## Begin STORED RECORDS

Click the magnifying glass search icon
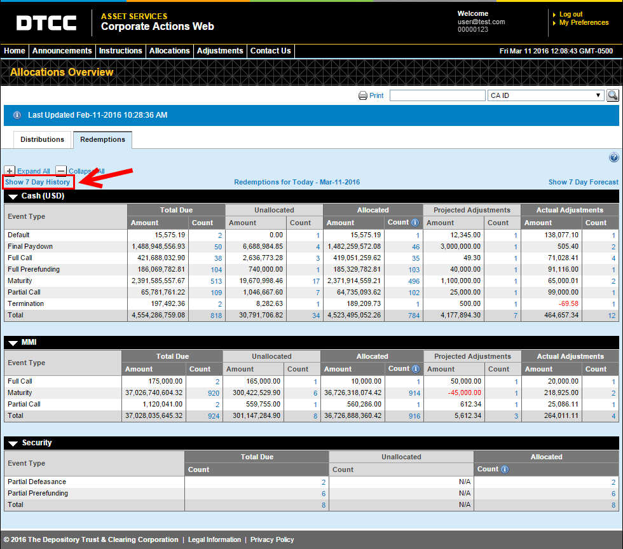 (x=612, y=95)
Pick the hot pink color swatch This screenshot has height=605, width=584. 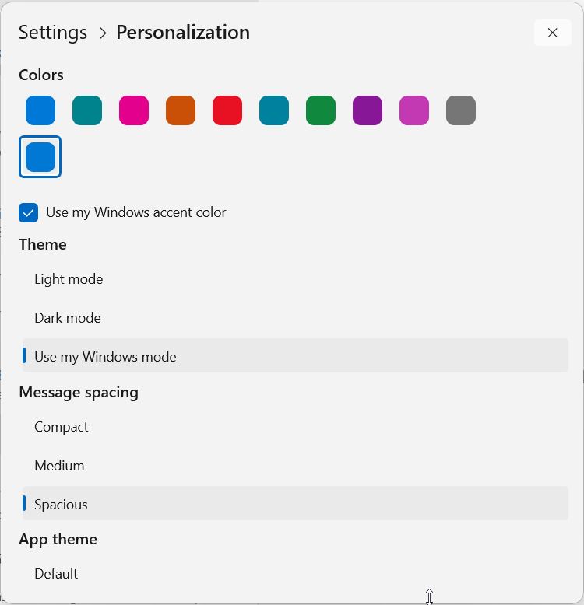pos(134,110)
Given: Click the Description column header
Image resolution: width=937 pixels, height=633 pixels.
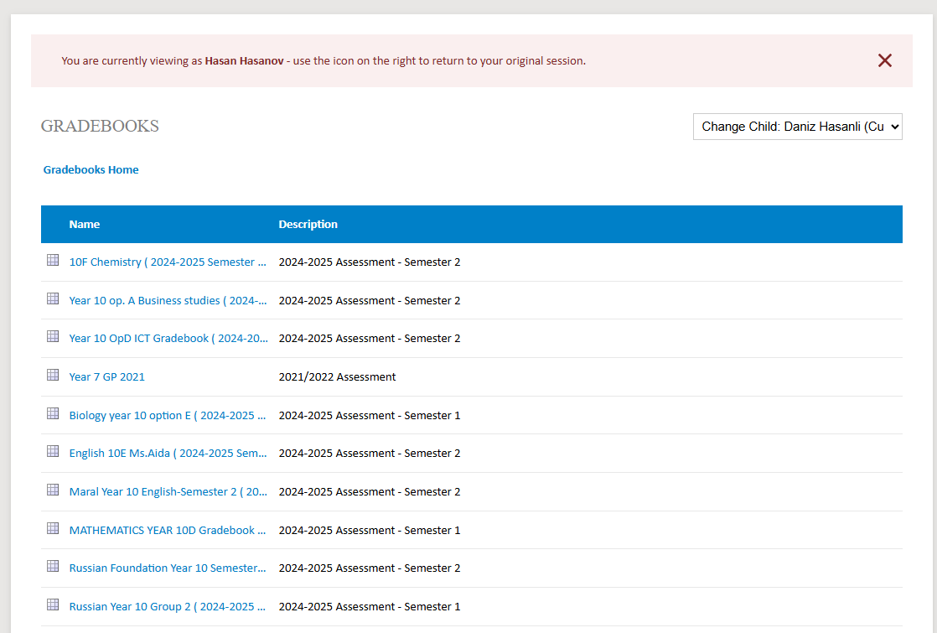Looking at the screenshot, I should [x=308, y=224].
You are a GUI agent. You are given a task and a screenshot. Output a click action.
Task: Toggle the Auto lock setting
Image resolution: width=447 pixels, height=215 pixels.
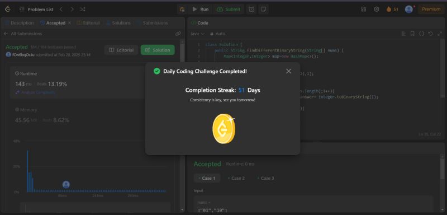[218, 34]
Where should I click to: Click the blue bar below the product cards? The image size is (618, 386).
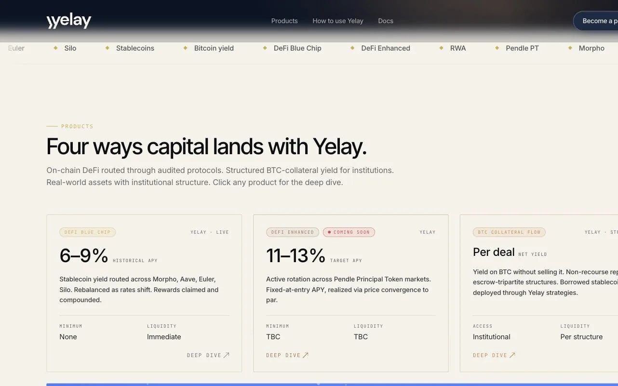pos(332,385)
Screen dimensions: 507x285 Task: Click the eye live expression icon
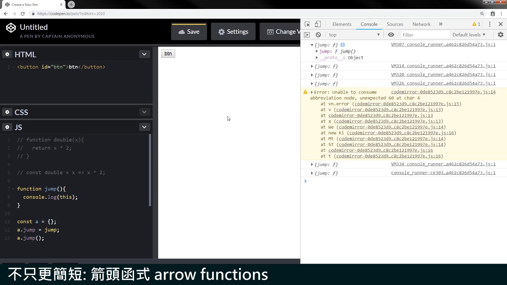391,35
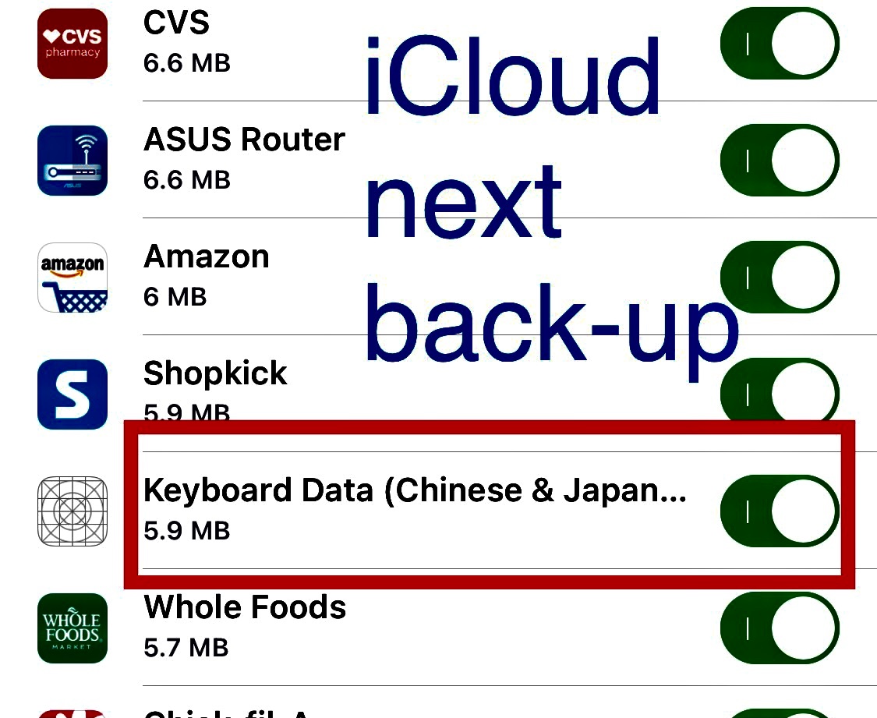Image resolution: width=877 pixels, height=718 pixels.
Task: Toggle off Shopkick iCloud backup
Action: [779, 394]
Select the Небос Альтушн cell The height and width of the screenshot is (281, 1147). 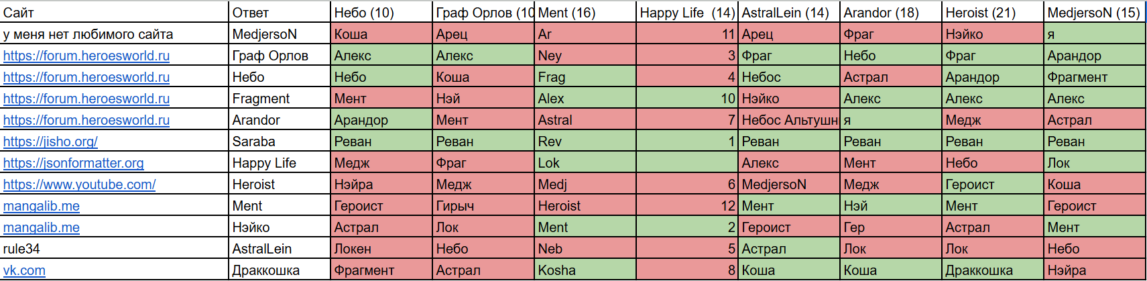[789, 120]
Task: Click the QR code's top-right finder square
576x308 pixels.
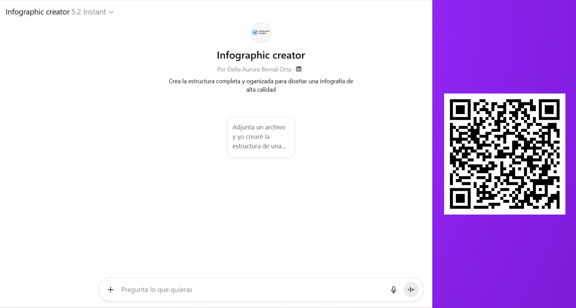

## End STORED RECORDS

Rewrite the lines as a Markdown table with columns Row and Line, starting with the line that contains "Task: Click the QR" and going on through the end of the records. Skip blank lines and leave the pictures out.

| Row | Line |
|---|---|
| 1 | Task: Click the QR code's top-right finder square |
| 2 | 576x308 pixels. |